-- SUPPLIED TEXT follows --

Our data-analytic strategy, examining and reporting the main effects of each predictor variable separately in isolation from other psychosocial predictors first, before proceeding to multivariable modeling, might be viewed as redundant, and perhaps in reversed direction. However, we felt that this approach would allow for better clarity, illustration, and ease of interpretation regarding the direction of effects of the predictor variables of interest. Moreover, since our approach was to include in the multivariable models only those predictors that showed significant effects when modeled individually, the order of presentation reflects our statistical approach.
Missing outcome data represent another limitation to the current study. With a longitudinal, repeated-measures design, some degree of missing data is inevitable. Our data analysis is based on the assumption (which cannot be proven) that data are missing at random. However, our statistical approach has been used previously in similar contexts and has been found to be fairly robust (Fairclough et al., 1998
; Qian et al., 2000
). Another limitation is that the data set, although large, was generated from a single institution. Thus, the generalizability of the findings is uncertain. This would best be addressed via multisite studies, which is our planned approach in the future. Finally, the study is limited by the absence of a control group. In our repeated-measures design, participants served as their own control, but the absence of a control group limited conclusions about the comparative value of the outcomes obtained. Although normative data are available for comparison on some outcomes, there is no control for the effect of the repeated measures and whether changes over time might reflect some degree of reactance, or "drift," from repeated use. Few studies have utilized control groups in this setting, and it is not clear who would represent an appropriate control. Parents of children with other illnesses, such as those with leukemia not undergoing transplant, are a common comparison group, though not necessarily the most appropriate. Given that our primary objectives were not comparative, but rather involved identification of psychosocial predictor variables, the inclusion of a comparison group was thought to be unnecessary.

-- SUPPLIED TEXT concluded --
-- DATA SECTION follows --

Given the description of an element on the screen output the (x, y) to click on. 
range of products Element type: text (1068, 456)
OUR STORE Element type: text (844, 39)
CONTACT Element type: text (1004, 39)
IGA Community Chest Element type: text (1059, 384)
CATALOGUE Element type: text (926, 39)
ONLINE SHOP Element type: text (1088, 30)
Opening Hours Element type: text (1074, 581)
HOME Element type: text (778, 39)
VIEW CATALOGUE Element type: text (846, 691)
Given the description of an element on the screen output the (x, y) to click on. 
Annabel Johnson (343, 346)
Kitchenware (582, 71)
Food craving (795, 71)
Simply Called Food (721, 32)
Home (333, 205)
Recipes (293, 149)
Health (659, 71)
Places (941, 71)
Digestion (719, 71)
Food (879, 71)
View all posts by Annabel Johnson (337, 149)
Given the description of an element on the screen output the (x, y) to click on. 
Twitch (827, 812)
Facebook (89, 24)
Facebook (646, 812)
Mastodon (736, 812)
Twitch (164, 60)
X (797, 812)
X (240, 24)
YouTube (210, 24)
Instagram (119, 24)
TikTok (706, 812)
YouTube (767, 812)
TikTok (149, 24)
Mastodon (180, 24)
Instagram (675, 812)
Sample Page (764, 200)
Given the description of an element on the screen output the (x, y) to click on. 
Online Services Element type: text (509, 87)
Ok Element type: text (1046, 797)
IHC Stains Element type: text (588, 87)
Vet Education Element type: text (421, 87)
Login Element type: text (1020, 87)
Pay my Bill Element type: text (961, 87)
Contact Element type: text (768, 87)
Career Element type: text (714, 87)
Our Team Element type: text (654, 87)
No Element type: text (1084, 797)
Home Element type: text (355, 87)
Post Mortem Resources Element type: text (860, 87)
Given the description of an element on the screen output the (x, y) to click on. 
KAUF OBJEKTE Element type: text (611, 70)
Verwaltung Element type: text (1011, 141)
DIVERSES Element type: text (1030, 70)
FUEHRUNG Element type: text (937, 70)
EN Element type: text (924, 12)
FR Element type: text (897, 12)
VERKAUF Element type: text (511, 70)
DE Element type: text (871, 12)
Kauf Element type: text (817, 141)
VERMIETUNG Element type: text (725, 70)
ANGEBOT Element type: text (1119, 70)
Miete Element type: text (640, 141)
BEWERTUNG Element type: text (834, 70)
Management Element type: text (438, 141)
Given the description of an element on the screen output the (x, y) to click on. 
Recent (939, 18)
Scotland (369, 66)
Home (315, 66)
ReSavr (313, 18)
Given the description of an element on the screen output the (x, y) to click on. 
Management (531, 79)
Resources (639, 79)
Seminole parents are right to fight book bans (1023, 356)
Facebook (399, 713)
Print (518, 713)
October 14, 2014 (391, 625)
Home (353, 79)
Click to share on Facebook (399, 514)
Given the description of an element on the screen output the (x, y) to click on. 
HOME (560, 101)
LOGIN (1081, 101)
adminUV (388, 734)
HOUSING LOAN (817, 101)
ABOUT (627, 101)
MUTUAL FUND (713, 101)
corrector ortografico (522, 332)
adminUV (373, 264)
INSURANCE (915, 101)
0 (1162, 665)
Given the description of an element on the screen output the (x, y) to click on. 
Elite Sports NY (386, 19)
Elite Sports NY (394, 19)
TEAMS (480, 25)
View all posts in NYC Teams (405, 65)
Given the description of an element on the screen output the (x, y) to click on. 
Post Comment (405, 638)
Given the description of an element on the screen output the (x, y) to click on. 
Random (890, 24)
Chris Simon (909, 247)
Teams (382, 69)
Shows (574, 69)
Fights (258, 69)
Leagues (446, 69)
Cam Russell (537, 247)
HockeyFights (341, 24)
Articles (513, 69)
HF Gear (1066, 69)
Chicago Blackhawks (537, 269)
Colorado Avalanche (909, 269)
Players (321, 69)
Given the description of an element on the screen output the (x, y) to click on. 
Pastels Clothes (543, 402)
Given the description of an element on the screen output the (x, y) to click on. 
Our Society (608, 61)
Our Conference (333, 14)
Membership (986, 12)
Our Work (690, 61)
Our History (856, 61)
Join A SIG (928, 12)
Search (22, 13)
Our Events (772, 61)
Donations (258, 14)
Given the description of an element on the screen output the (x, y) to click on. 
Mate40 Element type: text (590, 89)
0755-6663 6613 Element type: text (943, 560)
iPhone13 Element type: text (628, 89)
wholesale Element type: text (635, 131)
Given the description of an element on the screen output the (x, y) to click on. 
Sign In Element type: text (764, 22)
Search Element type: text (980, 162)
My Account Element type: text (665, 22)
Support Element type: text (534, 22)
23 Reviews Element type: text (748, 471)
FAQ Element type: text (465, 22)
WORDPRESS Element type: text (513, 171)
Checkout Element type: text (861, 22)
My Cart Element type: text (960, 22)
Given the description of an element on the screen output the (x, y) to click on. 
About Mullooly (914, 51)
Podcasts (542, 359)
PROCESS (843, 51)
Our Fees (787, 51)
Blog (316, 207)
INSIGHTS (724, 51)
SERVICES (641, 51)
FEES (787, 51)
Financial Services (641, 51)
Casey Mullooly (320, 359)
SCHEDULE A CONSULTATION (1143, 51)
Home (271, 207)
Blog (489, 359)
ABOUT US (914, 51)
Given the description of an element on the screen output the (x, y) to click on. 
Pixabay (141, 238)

-- DATA SECTION concluded --

* WORK TO COMPLETE *
How would the discussion of this study's limitations go on? Write the next part, starting after its final sentence about the comparison group.

* ANSWER BOX *
In summary, a number of significant predictors of parental distress across the acute phase of transplant have been identified. The variables producing the strongest effects include the parents prior history of distress associated with their childs illness, the FRI, and parental use of avoidant coping. Since the majority of parents of children undergoing transplant adjust relatively well, with only a small percentage experiencing pathological responses, the predictors identified here could help serve to target the subset of parents at highest risk of experiencing difficulties with transplant-related distress.